[Pixel coordinate grounding data]
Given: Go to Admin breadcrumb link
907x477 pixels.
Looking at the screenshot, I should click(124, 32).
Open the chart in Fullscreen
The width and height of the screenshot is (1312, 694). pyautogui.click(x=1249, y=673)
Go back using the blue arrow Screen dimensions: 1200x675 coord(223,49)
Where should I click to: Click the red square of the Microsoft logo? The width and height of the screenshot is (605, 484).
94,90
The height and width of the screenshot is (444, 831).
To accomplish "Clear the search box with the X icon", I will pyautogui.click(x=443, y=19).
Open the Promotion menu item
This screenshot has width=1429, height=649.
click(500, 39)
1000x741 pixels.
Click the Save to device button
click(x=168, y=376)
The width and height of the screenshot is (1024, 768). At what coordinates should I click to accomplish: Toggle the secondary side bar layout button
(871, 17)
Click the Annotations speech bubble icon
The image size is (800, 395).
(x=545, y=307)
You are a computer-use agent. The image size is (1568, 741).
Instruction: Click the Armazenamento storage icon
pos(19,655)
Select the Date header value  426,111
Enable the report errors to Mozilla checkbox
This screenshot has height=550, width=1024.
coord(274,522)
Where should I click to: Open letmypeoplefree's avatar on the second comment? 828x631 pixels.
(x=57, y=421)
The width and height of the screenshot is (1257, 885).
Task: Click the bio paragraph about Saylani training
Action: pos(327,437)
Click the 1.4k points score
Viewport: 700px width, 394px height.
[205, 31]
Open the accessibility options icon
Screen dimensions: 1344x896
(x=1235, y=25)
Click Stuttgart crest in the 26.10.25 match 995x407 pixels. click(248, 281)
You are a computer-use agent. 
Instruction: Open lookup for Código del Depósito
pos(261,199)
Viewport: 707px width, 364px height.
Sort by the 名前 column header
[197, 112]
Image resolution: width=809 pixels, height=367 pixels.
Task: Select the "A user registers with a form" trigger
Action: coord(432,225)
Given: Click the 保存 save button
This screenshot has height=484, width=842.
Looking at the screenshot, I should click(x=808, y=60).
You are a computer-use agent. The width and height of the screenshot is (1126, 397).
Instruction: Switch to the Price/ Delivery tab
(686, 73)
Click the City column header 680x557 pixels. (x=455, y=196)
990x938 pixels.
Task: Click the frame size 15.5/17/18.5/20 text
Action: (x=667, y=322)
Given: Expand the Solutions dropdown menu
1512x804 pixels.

◆ Exercise objective ◆
From the first line above through the line that contains "Viewport: 707px width, 364px height.", quote each line exactly. Output nothing more.

◆ Solved problem ◆
Given: Go to Admin breadcrumb link
907x477 pixels.
Looking at the screenshot, I should click(124, 32).
Open the chart in Fullscreen
The width and height of the screenshot is (1312, 694). pyautogui.click(x=1249, y=673)
Go back using the blue arrow Screen dimensions: 1200x675 coord(223,49)
Where should I click to: Click the red square of the Microsoft logo? The width and height of the screenshot is (605, 484).
94,90
The height and width of the screenshot is (444, 831).
To accomplish "Clear the search box with the X icon", I will pyautogui.click(x=443, y=19).
Open the Promotion menu item
This screenshot has width=1429, height=649.
click(500, 39)
1000x741 pixels.
Click the Save to device button
click(x=168, y=376)
The width and height of the screenshot is (1024, 768). At what coordinates should I click to accomplish: Toggle the secondary side bar layout button
(871, 17)
Click the Annotations speech bubble icon
The image size is (800, 395).
(x=545, y=307)
You are a computer-use agent. The image size is (1568, 741).
Instruction: Click the Armazenamento storage icon
pos(19,655)
Select the Date header value  426,111
Enable the report errors to Mozilla checkbox
This screenshot has height=550, width=1024.
coord(274,522)
Where should I click to: Open letmypeoplefree's avatar on the second comment? 828x631 pixels.
(x=57, y=421)
The width and height of the screenshot is (1257, 885).
Task: Click the bio paragraph about Saylani training
Action: pos(327,437)
Click the 1.4k points score
Viewport: 700px width, 394px height.
[205, 31]
Open the accessibility options icon
Screen dimensions: 1344x896
(x=1235, y=25)
Click Stuttgart crest in the 26.10.25 match 995x407 pixels. click(248, 281)
You are a computer-use agent. 
Instruction: Open lookup for Código del Depósito
pos(261,199)
Viewport: 707px width, 364px height.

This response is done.